## Begin
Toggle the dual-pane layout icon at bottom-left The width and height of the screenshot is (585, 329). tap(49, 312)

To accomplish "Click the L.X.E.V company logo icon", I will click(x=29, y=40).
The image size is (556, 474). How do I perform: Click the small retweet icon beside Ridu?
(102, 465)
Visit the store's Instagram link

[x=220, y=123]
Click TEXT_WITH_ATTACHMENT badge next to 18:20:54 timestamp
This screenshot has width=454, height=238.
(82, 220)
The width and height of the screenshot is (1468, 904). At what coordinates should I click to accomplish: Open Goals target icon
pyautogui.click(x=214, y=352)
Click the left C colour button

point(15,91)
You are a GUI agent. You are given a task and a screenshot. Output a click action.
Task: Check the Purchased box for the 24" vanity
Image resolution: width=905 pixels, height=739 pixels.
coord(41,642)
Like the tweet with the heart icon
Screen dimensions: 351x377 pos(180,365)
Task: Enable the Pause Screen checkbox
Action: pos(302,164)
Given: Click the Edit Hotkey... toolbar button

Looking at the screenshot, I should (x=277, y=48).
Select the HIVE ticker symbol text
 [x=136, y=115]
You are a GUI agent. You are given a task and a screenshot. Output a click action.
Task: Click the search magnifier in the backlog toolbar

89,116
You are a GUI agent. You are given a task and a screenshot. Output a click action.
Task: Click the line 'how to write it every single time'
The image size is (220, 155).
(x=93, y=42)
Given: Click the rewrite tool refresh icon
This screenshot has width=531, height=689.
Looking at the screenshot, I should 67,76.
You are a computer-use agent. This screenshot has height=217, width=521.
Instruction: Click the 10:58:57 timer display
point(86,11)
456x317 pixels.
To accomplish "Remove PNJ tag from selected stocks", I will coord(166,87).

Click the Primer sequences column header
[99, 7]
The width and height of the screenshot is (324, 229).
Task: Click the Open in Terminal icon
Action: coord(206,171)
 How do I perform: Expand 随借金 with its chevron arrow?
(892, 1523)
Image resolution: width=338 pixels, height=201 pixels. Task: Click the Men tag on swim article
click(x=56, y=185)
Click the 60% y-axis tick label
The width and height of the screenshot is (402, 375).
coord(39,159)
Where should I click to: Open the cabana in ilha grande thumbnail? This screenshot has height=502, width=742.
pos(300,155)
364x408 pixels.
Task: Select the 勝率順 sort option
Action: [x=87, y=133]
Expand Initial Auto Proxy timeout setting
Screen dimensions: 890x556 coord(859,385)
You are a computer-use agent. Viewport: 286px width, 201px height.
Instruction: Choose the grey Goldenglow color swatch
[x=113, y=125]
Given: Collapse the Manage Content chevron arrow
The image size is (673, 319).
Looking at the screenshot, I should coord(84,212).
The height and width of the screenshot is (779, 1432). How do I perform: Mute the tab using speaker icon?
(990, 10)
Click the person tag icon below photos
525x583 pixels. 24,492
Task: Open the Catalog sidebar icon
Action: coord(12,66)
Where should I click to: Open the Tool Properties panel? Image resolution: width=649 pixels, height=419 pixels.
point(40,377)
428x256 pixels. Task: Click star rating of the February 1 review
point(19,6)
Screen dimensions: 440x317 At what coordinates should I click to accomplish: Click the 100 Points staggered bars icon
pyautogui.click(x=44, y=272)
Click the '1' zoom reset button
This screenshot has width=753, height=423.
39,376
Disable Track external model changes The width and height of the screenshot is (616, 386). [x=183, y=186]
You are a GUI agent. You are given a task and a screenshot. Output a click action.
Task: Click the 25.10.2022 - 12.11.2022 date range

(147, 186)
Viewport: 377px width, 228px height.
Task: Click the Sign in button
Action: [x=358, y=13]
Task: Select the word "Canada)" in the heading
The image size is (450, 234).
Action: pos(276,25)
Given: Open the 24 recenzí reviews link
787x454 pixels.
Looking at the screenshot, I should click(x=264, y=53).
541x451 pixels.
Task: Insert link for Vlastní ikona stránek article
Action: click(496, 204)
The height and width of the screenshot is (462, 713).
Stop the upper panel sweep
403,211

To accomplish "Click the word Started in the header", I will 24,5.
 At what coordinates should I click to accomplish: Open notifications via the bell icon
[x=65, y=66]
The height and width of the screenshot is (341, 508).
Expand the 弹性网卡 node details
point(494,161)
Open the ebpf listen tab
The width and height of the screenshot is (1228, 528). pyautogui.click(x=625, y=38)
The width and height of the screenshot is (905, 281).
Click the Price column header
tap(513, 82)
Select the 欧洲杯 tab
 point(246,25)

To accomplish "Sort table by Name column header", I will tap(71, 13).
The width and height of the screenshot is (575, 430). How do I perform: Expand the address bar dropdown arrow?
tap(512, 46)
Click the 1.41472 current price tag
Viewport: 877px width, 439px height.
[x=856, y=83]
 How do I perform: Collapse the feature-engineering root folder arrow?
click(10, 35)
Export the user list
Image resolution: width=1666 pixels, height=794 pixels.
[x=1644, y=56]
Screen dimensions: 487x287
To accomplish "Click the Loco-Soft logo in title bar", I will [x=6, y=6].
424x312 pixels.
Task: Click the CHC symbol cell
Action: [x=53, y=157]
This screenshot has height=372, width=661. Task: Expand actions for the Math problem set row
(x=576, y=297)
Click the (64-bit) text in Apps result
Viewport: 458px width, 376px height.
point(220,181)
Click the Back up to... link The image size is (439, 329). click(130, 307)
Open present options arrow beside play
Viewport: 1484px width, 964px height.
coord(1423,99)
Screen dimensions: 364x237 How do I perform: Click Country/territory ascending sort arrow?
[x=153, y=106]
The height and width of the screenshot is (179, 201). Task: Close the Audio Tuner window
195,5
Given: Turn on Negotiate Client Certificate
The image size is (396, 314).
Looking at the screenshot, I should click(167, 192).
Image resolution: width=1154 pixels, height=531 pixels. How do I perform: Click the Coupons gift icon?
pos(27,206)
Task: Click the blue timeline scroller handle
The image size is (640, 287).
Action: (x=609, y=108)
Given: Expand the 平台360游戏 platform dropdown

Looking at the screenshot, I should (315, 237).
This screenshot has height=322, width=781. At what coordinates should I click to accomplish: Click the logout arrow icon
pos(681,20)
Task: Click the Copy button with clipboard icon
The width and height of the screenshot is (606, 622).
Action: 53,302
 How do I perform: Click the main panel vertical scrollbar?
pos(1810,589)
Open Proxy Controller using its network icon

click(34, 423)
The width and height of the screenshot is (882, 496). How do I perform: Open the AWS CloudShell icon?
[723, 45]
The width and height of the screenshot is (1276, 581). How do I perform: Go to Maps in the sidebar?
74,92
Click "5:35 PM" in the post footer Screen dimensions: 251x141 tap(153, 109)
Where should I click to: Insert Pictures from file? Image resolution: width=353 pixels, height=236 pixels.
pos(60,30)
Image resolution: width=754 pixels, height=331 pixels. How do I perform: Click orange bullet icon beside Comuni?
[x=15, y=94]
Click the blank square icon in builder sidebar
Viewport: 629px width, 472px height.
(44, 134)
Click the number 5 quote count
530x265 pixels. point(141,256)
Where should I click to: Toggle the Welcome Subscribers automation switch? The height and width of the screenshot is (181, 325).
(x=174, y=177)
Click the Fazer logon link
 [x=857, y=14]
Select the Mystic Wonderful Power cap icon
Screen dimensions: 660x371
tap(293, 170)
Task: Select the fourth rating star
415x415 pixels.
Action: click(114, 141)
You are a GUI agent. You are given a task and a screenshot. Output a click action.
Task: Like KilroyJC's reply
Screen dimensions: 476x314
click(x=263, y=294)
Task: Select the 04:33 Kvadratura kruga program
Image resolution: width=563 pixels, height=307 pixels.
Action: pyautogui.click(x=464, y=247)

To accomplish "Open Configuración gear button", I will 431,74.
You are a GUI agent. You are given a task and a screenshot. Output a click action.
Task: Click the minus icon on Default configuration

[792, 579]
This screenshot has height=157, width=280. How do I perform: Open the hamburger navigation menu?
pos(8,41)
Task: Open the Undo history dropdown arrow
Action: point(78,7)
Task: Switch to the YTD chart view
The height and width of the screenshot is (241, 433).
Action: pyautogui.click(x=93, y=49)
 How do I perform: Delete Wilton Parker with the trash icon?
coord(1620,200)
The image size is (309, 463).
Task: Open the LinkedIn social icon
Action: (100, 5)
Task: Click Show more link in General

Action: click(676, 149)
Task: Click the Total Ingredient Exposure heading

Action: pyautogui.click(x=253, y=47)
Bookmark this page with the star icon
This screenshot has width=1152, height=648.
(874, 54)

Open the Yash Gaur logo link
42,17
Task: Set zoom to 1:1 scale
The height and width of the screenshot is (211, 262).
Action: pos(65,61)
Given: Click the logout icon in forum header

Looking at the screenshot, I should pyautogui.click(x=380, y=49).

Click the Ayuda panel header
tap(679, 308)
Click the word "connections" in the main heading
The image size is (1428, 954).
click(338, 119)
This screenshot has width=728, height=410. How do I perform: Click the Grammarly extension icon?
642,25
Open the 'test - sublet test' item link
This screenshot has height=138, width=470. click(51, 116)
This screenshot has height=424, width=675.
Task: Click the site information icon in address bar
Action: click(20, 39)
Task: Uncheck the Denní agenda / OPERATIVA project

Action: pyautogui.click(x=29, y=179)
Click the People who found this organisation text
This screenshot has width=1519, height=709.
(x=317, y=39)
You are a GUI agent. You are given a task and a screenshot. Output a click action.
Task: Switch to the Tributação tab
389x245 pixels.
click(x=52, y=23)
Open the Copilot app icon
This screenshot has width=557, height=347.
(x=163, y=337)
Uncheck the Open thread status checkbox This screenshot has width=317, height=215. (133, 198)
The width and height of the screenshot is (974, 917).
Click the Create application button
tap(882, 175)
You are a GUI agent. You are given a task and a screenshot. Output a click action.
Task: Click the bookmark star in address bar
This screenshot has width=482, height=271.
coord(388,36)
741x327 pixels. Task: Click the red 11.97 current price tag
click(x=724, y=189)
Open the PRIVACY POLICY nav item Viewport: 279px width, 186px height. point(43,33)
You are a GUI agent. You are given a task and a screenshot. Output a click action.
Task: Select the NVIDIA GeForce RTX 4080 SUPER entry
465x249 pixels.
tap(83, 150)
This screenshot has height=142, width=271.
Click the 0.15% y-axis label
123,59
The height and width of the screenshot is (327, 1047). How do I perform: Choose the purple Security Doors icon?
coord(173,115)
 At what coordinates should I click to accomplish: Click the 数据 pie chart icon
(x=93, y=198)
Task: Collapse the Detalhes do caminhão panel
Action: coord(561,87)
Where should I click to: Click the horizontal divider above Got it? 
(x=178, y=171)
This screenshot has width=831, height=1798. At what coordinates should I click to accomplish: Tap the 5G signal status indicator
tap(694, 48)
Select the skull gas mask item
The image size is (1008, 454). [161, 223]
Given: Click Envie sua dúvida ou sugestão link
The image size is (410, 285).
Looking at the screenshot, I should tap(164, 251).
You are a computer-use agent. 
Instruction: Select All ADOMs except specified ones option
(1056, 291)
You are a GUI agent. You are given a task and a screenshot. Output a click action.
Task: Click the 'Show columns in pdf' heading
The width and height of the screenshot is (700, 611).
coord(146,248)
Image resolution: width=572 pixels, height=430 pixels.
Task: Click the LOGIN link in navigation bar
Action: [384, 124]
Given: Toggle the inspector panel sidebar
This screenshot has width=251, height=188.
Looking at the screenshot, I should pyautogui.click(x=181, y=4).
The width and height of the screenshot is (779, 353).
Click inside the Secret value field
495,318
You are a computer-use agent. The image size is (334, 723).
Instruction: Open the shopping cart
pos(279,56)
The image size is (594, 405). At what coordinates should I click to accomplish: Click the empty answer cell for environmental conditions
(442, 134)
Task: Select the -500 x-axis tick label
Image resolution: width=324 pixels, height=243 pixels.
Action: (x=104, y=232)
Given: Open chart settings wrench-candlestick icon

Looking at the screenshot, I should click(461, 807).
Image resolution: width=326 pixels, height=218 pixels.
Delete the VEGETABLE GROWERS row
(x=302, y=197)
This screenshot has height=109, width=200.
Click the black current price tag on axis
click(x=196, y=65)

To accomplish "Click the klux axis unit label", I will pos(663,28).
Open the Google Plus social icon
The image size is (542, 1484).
## End
• **What you are asked to do**: Could you return, unchanged, the part of the items above that opens with the line containing "This screenshot has height=372, width=661." and closes with the line containing "coord(1423,99)", with both of those lines included?

• **Expected answer**:
This screenshot has height=372, width=661. Task: Expand actions for the Math problem set row
(x=576, y=297)
Click the (64-bit) text in Apps result
Viewport: 458px width, 376px height.
point(220,181)
Click the Back up to... link The image size is (439, 329). click(130, 307)
Open present options arrow beside play
Viewport: 1484px width, 964px height.
coord(1423,99)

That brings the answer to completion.